* **Records for this task**:
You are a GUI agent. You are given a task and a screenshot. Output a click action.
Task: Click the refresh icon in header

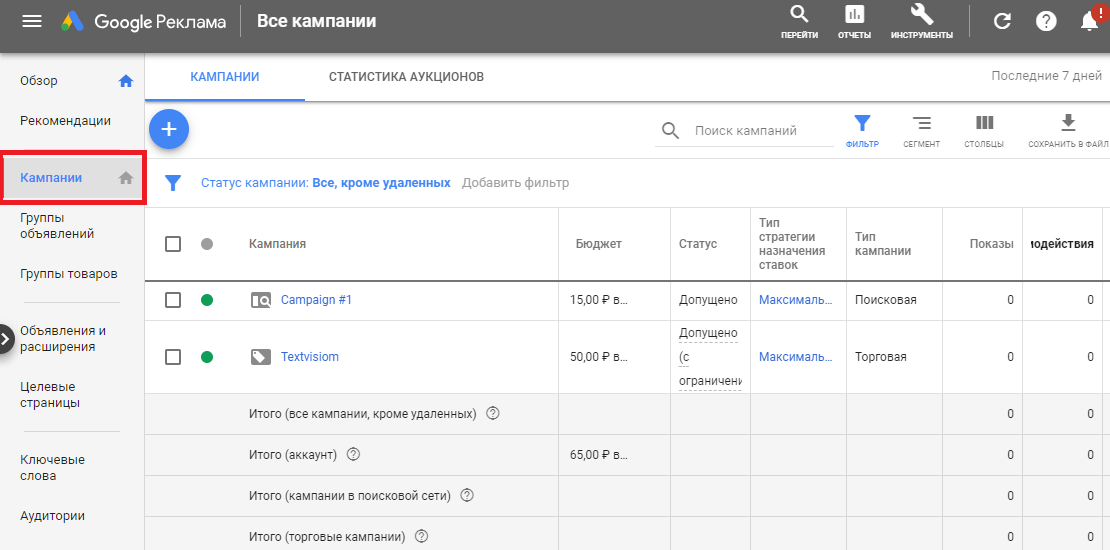point(1002,21)
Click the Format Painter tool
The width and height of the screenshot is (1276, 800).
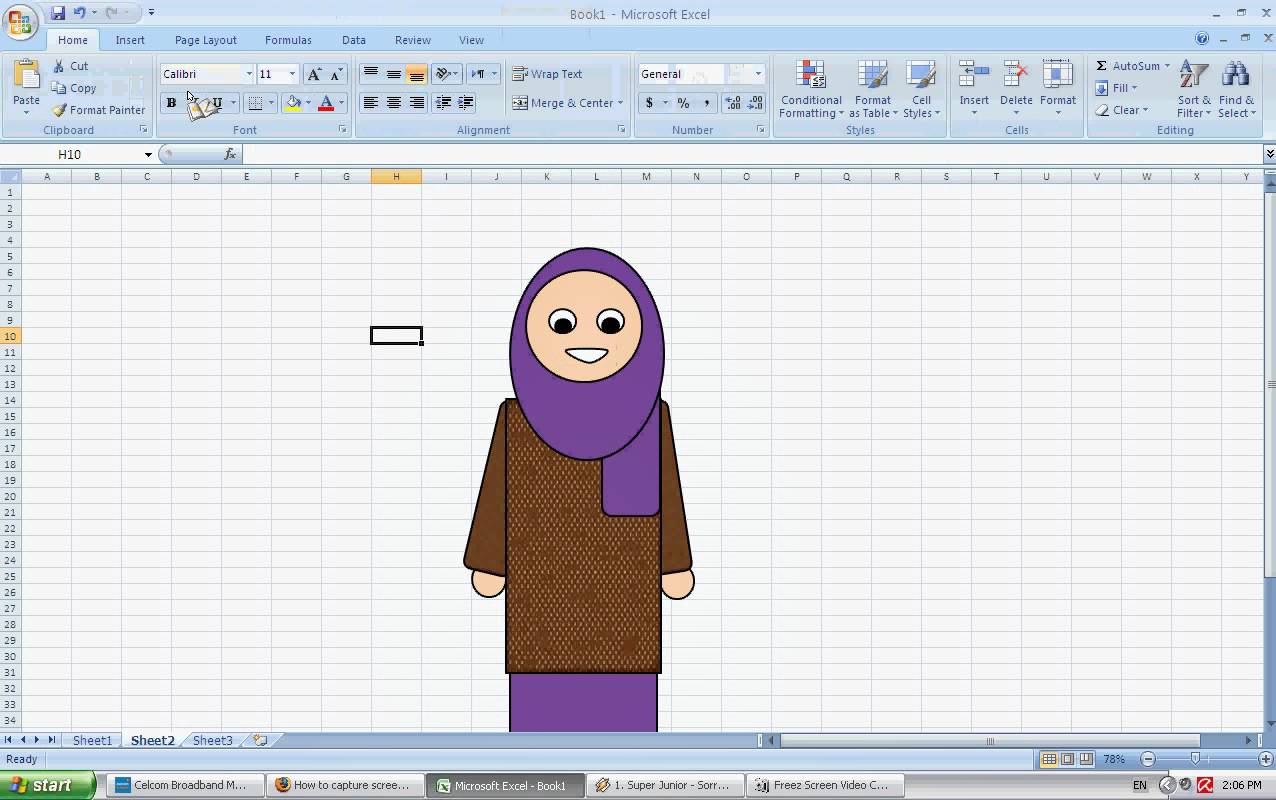click(x=98, y=110)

* **Task requirements**:
Once the pictures are set aside, repeat the data above exactly as written.

* **Written answer**:
You are a GUI agent. You are given a task and a screenshot. Output a click action.
Task: Click the refresh icon in header

point(1002,21)
Click the Format Painter tool
The width and height of the screenshot is (1276, 800).
click(x=98, y=110)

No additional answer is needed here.